(Data entries)
•••••
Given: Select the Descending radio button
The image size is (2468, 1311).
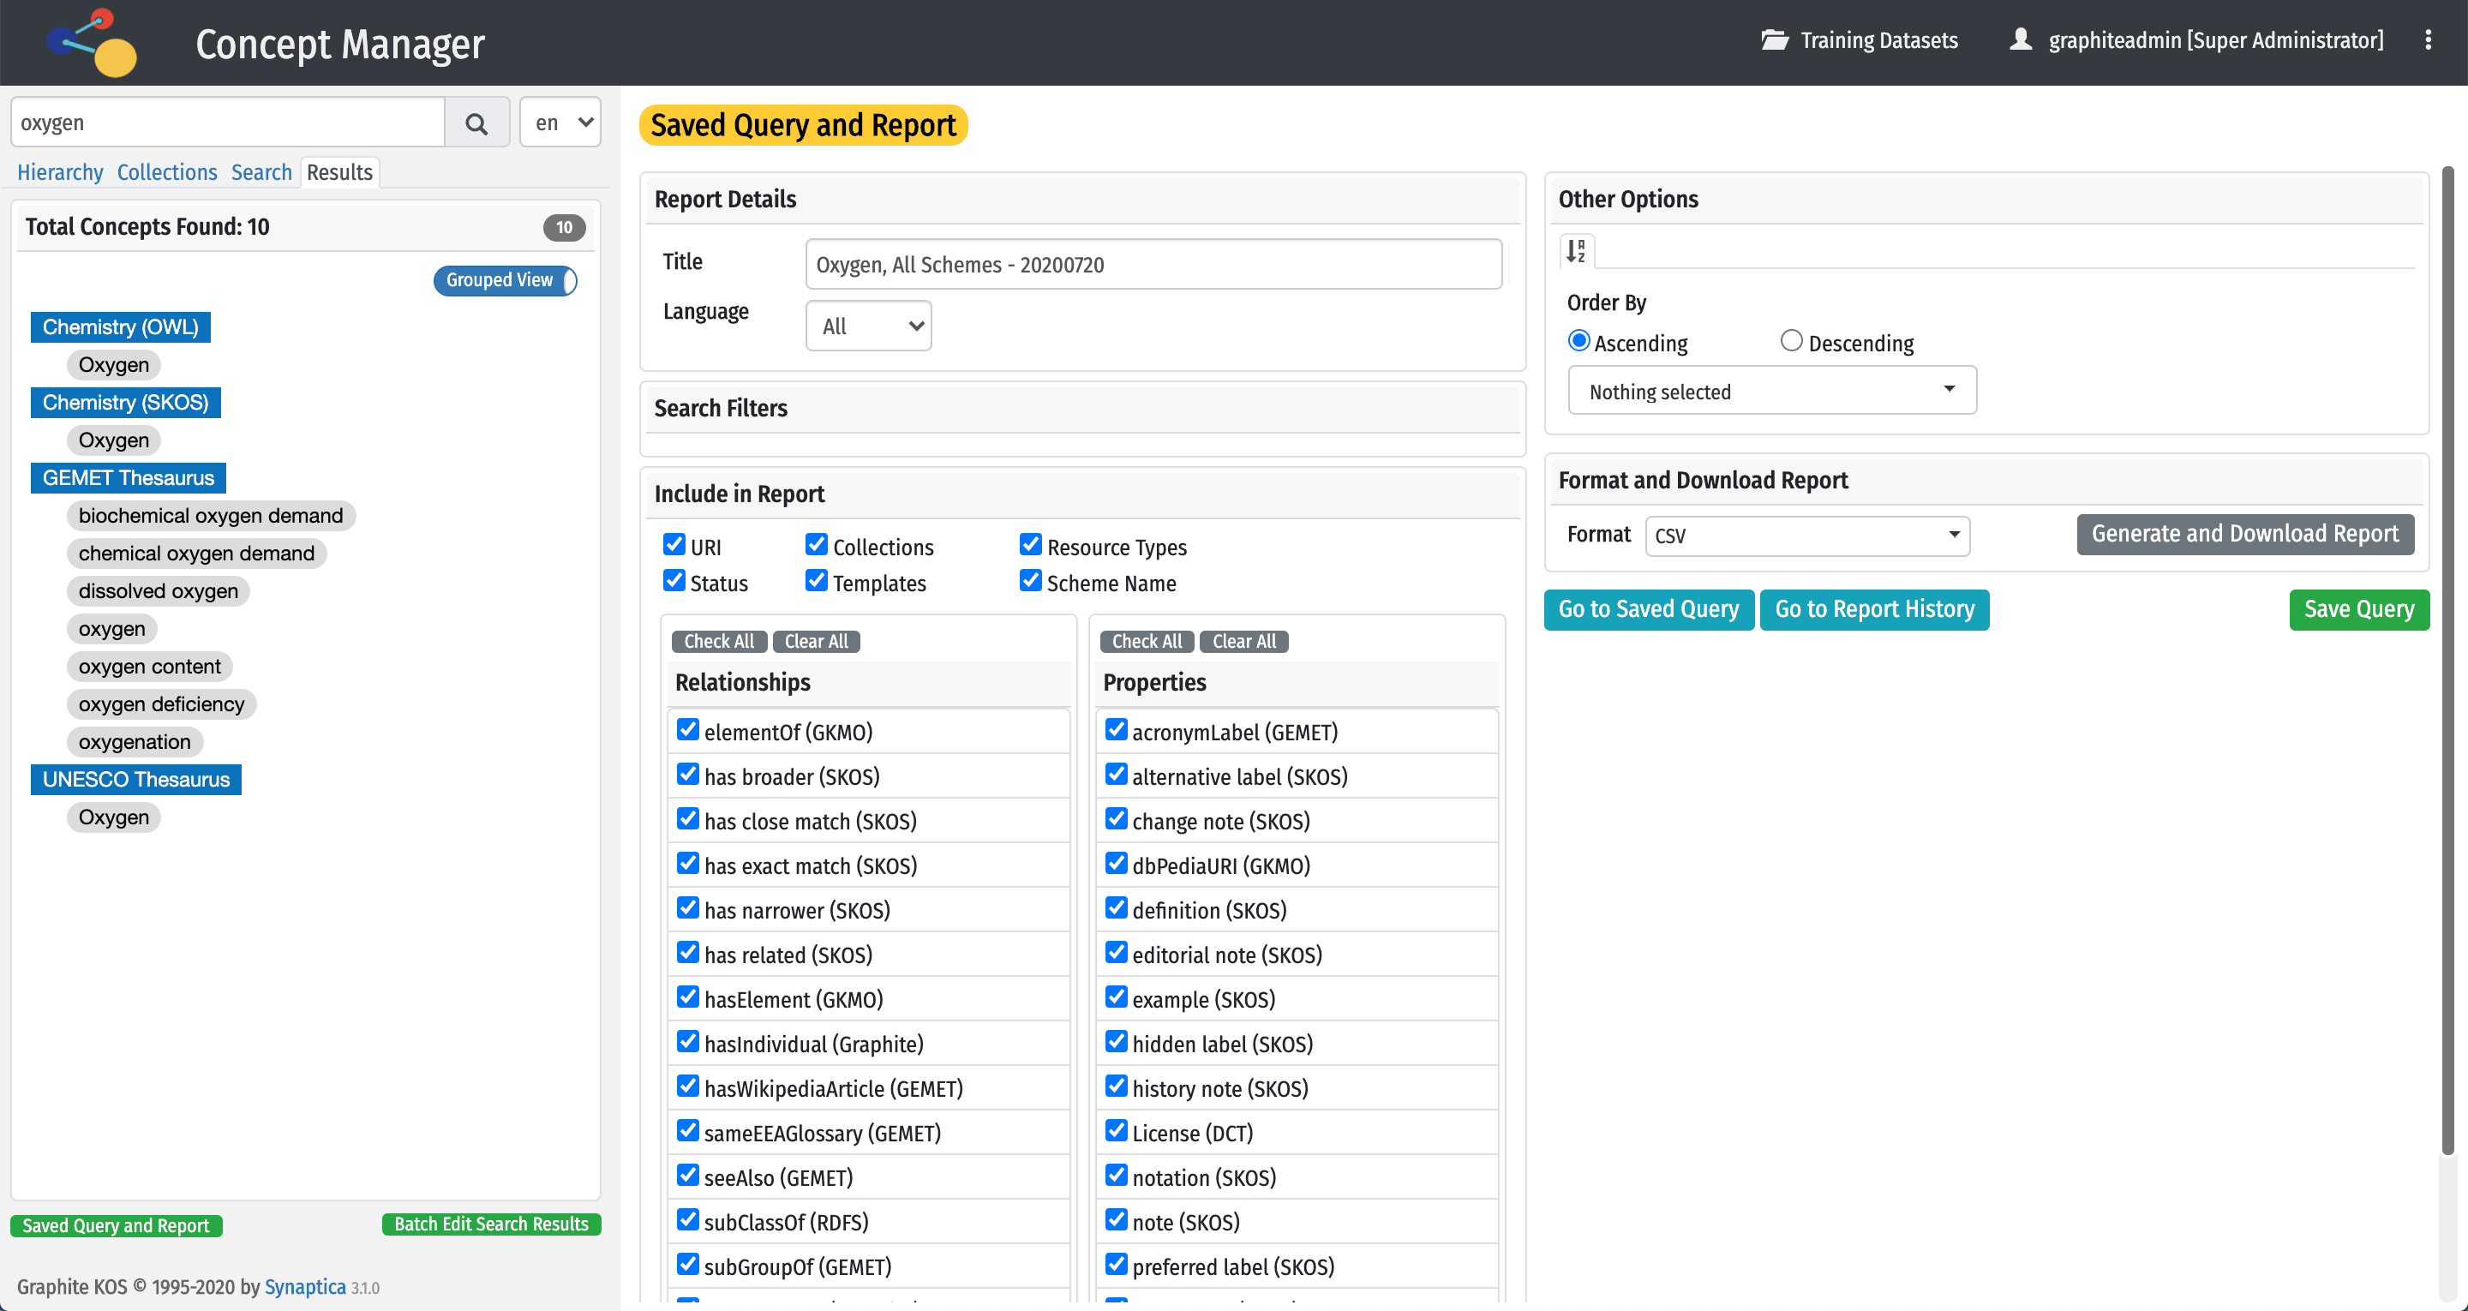Looking at the screenshot, I should [x=1791, y=341].
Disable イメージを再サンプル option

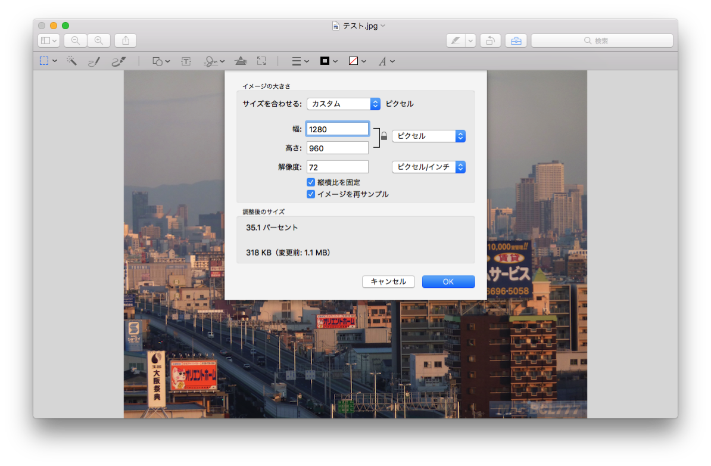click(x=310, y=194)
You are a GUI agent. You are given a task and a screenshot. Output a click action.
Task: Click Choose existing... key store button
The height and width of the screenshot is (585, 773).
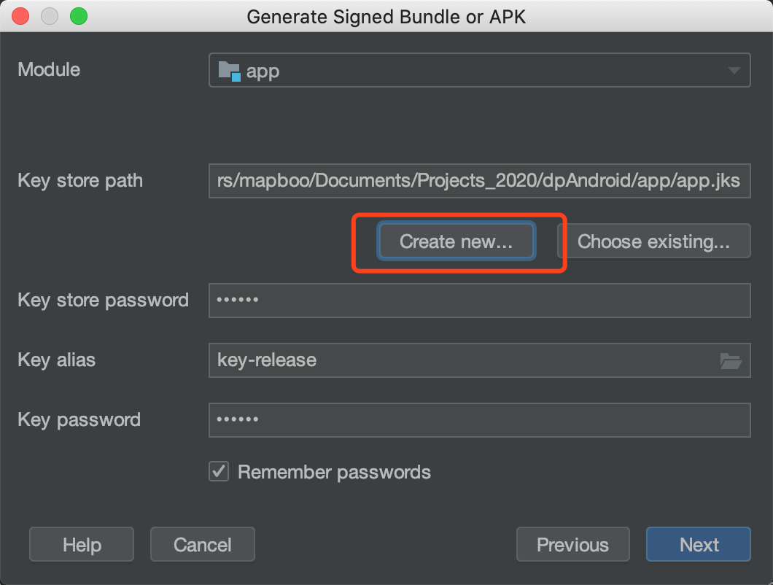pyautogui.click(x=653, y=241)
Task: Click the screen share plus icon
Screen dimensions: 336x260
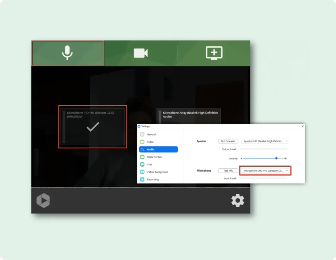Action: 214,53
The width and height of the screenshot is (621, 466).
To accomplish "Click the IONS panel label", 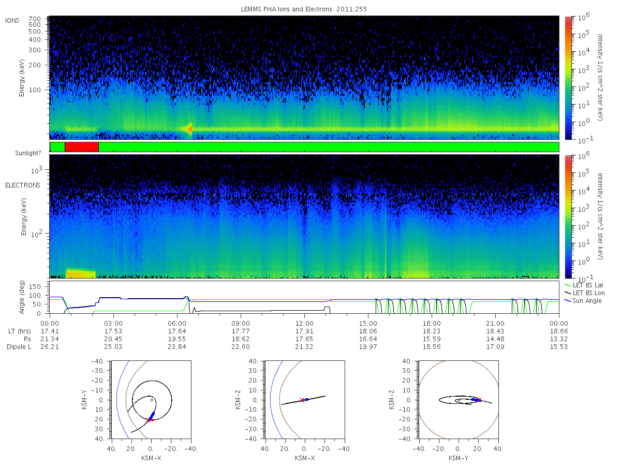I will click(x=12, y=20).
•••••
[The exercise] Copy the items word for word, from the first line through the line containing "pyautogui.click(x=653, y=241)", and include that line. Omit the pictures.

[Response]
Given: Select the Descending radio button
The image size is (2468, 1311).
Looking at the screenshot, I should [x=1791, y=341].
Disable イメージを再サンプル option

click(x=310, y=194)
You are a GUI agent. You are given a task and a screenshot. Output a click action.
Task: Click Choose existing... key store button
The height and width of the screenshot is (585, 773).
pyautogui.click(x=653, y=241)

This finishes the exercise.